Fatto sta che a fine febbraio si potrebbe finalmente avviare il tavolo della trattativa, unitaria, che la federazione aderente alla Fipe-Confcommercio e che raccoglie i quattro casinò italiani vuole per giungere alla stesura di un contratto nazionale per i 2.275 dipendenti delle case da gioco tricolori. Un contratto che assume un significato sindacale ma anche politico, e che rappresenterebbe un forte segnale di unità per un settore che ora dovrà vedersela con le sfide (certissime) rappresentate dalle videolottery e dai casinò online, e con quelle meno certe ma comunque 'targate' governo che consistono nell'apertura di altri quaranta casinò in Italia.

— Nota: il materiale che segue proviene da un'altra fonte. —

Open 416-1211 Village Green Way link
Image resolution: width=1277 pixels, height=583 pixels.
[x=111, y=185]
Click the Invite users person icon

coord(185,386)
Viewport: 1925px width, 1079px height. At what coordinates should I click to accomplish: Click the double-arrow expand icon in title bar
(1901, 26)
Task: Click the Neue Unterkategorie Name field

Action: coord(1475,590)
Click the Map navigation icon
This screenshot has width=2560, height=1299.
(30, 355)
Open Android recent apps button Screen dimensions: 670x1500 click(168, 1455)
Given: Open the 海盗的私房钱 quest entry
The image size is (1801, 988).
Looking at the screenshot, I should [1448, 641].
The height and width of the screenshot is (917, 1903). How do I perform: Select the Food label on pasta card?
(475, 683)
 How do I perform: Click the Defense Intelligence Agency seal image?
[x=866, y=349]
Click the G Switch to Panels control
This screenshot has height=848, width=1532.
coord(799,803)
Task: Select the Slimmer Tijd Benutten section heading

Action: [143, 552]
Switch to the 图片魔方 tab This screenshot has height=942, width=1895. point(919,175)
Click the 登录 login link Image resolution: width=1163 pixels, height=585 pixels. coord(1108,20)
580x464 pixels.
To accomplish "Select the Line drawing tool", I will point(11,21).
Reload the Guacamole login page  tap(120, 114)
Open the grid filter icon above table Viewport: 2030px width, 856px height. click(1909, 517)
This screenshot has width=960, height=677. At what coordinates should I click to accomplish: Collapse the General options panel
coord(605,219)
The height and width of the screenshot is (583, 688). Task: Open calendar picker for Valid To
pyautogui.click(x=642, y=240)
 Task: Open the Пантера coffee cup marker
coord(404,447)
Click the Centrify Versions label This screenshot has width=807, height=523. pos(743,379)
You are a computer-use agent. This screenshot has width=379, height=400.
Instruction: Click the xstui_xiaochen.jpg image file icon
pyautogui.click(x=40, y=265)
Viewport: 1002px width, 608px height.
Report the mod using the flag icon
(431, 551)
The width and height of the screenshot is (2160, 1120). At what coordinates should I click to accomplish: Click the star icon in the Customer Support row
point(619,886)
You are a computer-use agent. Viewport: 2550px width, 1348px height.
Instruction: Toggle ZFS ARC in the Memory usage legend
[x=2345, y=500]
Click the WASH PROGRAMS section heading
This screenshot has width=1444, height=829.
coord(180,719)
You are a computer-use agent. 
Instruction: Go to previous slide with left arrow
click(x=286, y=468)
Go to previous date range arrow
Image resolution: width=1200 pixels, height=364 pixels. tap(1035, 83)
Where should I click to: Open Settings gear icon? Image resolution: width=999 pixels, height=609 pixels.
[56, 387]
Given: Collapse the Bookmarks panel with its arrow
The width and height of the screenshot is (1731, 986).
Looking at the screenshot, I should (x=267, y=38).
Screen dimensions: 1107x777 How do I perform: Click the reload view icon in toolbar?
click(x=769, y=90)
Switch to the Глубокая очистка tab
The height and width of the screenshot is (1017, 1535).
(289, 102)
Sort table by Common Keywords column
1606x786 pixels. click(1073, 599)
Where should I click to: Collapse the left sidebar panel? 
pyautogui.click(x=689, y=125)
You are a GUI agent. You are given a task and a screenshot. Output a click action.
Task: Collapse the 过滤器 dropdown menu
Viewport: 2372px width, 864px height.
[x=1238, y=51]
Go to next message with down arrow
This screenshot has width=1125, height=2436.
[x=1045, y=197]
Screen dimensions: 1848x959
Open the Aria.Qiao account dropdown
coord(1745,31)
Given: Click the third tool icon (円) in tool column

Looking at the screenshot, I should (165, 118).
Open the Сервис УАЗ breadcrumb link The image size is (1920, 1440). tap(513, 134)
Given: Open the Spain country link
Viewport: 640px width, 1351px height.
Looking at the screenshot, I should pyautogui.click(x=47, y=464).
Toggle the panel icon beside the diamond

Dopo il rinvio della scorso 26 gennaio, Federgico aveva fissato un incontro per il prossimo 11 febbraio, per discutere il da farsi, soprattutto per quanto riguarda l'atteggiamento da tenere nei confronti delle richieste avanzate dalla Fisascat-Cisl di escludere, di fatto, i sindacati autonomi dal tavolo della trattativa. L'incontro è slittato al giorno 12, quando ci si incontrerà a Saint Vincent, he giorno, ma la situazione non è per nulla in stand by. Slc-Cgil e Uilcom-Uil, per esempio, hanno già mandato a Federgioco le proprie osservazioni alla bozza di protocollo d'intesa che la federazione aveva redatto e sottoposto all'attenzione dei sindacati. Lo hanno fatto in maniera unitaria, così come si sono affidati a un comunicato stampa congiunto per esprimere la loro preoccupata posizione sul disegno di legge Brambilla. Ma Fabio Benigni, della segreteria nazionale della Uilcom-Uil, assicura che non c'è nessun intento di escludere la Fisascat-Cisl, o di autoesclusione da parte dell'assente: "L'unico motivo per cui l'abbiamo mandata congiuntamente è che Slc e Uilcom rappresentano i lavoratori dello spettacolo e della comunicazione, mentre la Fisascat rappresenta quelli del commercio, dunque ci capita più frequentemente di avere rapporti e di sedere agli stessi tavoli di trattativa". In casa Cisl, infatti, è la Fistel a rappresentare i lavoratori nel settore dello spettacolo, ma decisioni interne al sindacato hanno portato alla decisione di 'affidare' alla Fisascat la rappresentanza degli interessi dei croupier italiani.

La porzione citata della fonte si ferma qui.